Exercise materials:
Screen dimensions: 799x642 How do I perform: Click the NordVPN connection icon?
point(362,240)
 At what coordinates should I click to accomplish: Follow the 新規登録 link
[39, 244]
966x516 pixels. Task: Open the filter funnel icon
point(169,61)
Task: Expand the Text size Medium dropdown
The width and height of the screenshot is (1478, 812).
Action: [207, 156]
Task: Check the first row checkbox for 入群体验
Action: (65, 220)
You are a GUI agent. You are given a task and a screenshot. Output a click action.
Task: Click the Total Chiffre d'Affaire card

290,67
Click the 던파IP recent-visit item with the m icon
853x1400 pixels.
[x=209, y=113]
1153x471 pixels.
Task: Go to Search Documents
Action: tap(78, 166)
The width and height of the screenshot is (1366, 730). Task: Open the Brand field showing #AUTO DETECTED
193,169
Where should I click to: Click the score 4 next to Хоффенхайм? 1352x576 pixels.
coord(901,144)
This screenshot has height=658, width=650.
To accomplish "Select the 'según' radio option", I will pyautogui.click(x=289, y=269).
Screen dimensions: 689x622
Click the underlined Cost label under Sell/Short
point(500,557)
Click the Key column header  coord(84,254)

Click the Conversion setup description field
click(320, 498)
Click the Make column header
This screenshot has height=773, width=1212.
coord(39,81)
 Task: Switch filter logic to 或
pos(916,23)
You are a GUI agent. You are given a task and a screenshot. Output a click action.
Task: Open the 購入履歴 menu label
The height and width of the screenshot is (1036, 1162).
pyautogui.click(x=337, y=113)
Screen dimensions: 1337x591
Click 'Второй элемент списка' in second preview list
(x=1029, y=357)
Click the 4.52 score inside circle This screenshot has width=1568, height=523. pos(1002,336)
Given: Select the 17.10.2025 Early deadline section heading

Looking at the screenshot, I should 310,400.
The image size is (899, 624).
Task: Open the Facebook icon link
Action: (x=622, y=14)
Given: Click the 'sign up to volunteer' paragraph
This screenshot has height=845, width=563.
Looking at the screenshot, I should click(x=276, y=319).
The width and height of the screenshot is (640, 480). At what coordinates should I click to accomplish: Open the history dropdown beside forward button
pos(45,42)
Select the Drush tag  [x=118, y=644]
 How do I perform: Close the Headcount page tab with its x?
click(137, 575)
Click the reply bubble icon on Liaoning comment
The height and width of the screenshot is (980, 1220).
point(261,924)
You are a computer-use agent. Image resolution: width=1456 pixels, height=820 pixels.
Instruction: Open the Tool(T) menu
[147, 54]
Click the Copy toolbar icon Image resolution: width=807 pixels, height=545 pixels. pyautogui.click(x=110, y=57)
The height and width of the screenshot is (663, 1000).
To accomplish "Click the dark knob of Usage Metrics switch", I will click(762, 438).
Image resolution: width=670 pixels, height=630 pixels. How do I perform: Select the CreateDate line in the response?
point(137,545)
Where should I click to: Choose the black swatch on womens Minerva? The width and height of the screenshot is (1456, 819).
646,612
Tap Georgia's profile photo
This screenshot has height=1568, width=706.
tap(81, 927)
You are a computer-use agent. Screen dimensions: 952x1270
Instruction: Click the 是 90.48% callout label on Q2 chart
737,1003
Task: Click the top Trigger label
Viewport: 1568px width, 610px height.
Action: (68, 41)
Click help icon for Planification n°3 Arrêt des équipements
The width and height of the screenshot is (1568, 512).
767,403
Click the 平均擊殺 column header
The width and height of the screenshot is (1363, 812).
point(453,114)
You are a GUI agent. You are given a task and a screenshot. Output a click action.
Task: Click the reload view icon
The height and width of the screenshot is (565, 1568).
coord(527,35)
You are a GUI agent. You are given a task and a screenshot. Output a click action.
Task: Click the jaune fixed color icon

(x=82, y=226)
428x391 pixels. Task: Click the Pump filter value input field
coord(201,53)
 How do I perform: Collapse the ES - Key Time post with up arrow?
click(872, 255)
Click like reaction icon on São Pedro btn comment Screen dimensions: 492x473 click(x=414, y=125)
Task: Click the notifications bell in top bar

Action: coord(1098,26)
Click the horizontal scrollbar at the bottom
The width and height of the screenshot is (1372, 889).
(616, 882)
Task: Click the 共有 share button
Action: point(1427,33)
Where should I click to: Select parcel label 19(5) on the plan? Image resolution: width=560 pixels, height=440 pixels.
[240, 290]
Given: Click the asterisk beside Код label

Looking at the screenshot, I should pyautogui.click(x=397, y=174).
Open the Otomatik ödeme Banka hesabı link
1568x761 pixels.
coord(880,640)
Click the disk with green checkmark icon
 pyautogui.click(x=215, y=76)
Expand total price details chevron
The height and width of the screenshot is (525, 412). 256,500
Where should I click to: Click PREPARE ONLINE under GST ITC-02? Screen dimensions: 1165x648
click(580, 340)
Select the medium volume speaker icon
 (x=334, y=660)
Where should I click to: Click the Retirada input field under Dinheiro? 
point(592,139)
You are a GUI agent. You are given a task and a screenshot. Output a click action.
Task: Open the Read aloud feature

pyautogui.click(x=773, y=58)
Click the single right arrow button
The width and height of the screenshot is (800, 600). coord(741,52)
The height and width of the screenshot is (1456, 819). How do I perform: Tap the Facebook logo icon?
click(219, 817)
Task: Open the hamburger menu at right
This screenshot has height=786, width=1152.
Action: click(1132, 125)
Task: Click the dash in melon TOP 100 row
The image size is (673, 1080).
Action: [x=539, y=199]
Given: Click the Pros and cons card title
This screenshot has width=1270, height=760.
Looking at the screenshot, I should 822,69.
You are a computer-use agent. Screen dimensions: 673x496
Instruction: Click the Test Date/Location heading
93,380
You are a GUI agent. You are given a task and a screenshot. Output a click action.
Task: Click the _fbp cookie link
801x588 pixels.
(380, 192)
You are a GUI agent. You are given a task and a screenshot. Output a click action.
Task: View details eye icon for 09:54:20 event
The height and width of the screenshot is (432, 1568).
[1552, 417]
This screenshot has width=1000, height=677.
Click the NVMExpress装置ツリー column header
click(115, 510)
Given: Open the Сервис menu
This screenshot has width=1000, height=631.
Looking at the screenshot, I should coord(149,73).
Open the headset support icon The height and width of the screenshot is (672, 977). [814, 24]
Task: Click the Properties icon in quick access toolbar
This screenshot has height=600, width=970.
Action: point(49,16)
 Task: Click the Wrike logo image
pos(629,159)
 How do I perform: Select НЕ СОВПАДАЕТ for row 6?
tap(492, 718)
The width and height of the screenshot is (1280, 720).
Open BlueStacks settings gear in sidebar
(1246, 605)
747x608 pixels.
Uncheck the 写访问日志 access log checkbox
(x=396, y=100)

Activity:
Lines of the listing above that hold the string "computer" should each be copied.

Task response:
You are a computer-use agent. Image resolution: width=1456 pixels, height=820 pixels.
You are a computer-use agent. Screen dimensions: 952x1270
You are a computer-use agent. Screen dimensions: 673x496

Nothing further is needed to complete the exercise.